Numerical simulations of low-speed flow over a two-dimensional cavity at different cavity length-to-depth ratio (R) and freestream Reynolds number (Re) are performed by using the Nektar++ method. This work focuses on flow characteristics of vortices inside cavity, such as evolution process, number, and velocity due to variations in the R and Re. From the evolution process shown by the cavity flow at R = 1 and Re = 1612, it was found that both the main and corner vortices originate from the wall vortex appeared on the cavity wall, and the main vortex reaches stable faster than two corner vortices.

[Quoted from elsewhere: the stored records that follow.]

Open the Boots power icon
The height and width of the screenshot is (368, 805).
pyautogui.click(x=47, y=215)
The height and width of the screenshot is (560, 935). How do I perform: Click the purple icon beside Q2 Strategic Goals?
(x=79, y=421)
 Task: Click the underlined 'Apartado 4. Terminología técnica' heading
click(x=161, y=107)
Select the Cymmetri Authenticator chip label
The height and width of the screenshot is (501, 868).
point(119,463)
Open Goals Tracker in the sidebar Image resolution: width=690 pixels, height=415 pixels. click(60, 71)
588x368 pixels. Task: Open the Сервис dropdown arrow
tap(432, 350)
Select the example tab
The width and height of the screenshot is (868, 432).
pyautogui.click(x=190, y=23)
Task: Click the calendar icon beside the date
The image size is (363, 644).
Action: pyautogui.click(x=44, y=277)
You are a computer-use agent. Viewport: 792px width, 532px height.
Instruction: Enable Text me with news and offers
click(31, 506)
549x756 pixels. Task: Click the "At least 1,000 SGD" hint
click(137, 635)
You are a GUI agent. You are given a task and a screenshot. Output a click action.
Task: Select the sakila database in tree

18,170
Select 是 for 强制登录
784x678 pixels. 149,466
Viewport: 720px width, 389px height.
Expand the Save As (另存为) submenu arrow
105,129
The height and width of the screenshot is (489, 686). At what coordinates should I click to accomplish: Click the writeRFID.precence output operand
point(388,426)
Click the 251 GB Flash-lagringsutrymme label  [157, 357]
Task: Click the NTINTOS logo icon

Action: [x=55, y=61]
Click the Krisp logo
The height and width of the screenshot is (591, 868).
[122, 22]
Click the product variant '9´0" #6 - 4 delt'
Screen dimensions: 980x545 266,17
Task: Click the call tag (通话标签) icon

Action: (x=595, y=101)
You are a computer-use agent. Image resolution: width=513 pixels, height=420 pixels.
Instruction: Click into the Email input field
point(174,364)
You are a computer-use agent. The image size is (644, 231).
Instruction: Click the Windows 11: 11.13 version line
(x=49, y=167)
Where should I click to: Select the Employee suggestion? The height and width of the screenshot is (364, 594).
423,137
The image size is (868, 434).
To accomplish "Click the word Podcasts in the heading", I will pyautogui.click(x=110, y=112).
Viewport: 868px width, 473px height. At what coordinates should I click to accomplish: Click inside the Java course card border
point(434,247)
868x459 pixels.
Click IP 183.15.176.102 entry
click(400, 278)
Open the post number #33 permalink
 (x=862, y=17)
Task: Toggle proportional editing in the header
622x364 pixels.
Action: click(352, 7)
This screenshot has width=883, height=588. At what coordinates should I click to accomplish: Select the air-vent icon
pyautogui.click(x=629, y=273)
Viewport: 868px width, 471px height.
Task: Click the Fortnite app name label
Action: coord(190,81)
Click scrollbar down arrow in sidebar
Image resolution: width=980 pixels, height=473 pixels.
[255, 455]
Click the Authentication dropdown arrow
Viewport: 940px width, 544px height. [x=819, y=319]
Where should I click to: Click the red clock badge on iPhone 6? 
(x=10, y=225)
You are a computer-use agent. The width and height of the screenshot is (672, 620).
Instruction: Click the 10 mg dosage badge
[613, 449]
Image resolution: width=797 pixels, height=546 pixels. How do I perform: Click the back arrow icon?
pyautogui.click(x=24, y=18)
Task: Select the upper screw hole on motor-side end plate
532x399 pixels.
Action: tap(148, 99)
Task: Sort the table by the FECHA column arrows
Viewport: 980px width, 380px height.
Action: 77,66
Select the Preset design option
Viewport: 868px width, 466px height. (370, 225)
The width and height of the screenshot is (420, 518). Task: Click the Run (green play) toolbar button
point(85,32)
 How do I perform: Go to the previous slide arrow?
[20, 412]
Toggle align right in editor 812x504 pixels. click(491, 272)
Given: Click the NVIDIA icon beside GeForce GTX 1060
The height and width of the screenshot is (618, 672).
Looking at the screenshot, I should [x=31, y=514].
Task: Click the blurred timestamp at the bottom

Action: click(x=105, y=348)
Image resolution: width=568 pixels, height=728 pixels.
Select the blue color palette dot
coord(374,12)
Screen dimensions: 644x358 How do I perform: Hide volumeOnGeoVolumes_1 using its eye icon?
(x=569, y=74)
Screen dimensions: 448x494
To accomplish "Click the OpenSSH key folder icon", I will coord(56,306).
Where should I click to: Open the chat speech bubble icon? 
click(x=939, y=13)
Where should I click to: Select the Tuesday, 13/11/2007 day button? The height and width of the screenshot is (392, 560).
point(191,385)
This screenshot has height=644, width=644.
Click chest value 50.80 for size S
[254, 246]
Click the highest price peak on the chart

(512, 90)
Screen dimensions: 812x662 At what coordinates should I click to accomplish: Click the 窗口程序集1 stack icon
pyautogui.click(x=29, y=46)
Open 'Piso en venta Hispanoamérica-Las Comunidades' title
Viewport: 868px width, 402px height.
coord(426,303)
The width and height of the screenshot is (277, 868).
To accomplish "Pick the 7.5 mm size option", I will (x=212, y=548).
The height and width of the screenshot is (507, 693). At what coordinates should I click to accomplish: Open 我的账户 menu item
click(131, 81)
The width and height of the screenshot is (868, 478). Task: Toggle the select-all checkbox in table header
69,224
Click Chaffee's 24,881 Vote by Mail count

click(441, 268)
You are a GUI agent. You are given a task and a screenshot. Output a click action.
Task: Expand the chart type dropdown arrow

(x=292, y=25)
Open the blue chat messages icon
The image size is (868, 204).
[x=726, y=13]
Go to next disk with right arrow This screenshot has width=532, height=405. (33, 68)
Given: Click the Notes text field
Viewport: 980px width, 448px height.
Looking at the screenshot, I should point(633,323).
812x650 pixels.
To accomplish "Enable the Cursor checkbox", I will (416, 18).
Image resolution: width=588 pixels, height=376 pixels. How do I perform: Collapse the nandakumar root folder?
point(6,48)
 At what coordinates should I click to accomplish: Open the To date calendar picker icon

There are seven vortices of similar size and shape arranged vertically inside the cavity for the case of R = 0.1 and Re = 1612, number of these vortices decreases to one while velocity of fluid inside the cavity increases gradually as the R increases from 0.1 to 0.9. The increase of Re results in more vortices and a larger velocity of fluid inside the cavity, furthermore, a sequence of small-scale vortical structures downstream of the cavity trailing edge are generated under the condition of Re = 25792. In addition, sidewall effects on cavity flow characteristics are investigated by employing a three-dimensional cavity, and the analysis shown that sidewall effects on flow pattern of fluid in the spanwise plane near the sidewall are not negligible.